Skill design principles

Building a single skill file that works is one challenge. Building a set of skill files that work well together is a different challenge entirely. Individual skills need to be correct, but a skill ecosystem needs to be coherent. Each skill file should have a clear role, compose naturally with others, and avoid surprising side effects.

This guide covers the design principles that govern how skill files relate to each other and how they behave when agents chain multiple skills together to accomplish complex tasks.

Single responsibility: one job, done well

The single responsibility principle, borrowed from software engineering, is the most important constraint in skill design. A skill file should do one thing and do it completely.

Why this matters for agents

When an agent picks a skill, it reads the description section to decide whether the skill matches the current task. If a skill file does three things, the agent has to reason about whether it needs all three, some of them, or just one. This overhead leads to misuse: the agent either skips the skill because it seems too heavy, or picks it for the wrong reason.

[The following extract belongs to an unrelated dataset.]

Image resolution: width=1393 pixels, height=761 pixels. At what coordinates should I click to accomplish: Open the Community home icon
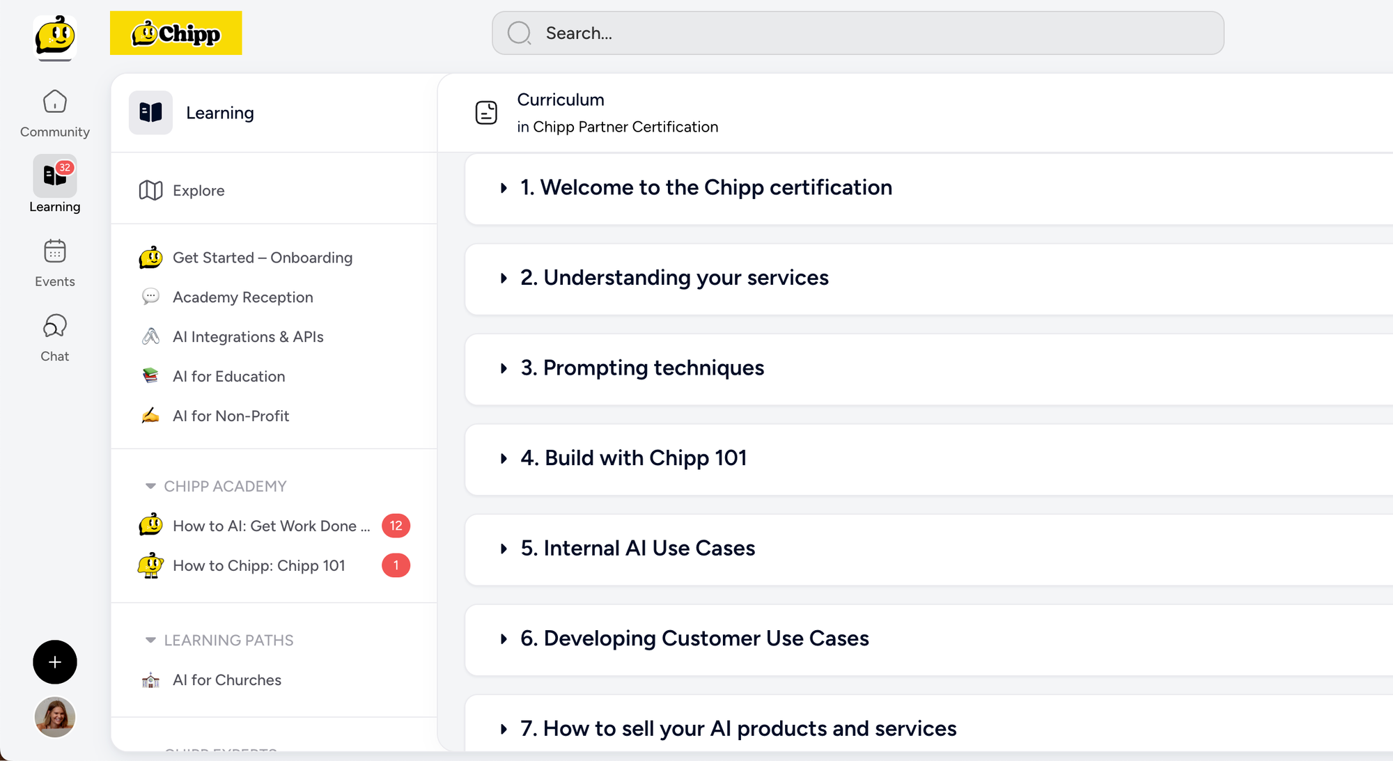click(54, 102)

Consider a skill file called manage-user.md:

# Skill: manage user

## Description

Create, update, delete, or look up users in the application database.
Handles all user lifecycle operations.

## Steps

### 1. Determine the operation

Figure out whether the user wants to create, update, delete, or look
up a user account.

### 2. If creating...

...

### 3. If updating...

...

### 4. If deleting...

...

### 5. If looking up...

...

This forces the agent to navigate a branching structure where different steps apply depending on the operation. The skill description says it does four different things, so the agent has to figure out which branch it actually needs. And if the agent wants to compose this with another skill, it’s unclear what the output looks like because it depends on which branch ran.

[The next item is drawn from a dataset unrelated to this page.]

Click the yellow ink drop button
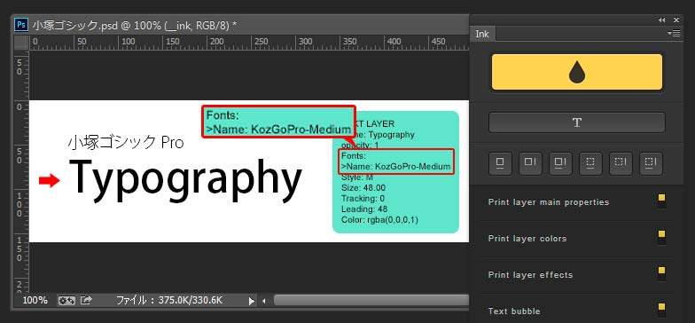 (x=576, y=73)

Compare this with four focused skill files:

create-user.md

# Skill: create user

## Description

Create a new user account. Use when the user asks to register,
sign up, or add a new team member. Fails if the email is already
registered.

## Steps

### 1. Collect the user details

Get the user's full name, email address, and role (admin, member,
or viewer) from the conversation context.

### 2. Check for duplicates

Query the database to see if an account with this email already
exists. If it does, report the conflict and stop.

### 3. Create the account

Insert the new user record and return the new user ID and profile.

get-user.md

# Skill: get user

## Description

Look up a user by ID or email. Use to check if a user exists or
to retrieve their profile before modifying the account.

## Steps

### 1. Query by identifier

Search the database for a matching user ID or email address.

### 2. Return the profile

Return the full user profile, or a clear "not found" message.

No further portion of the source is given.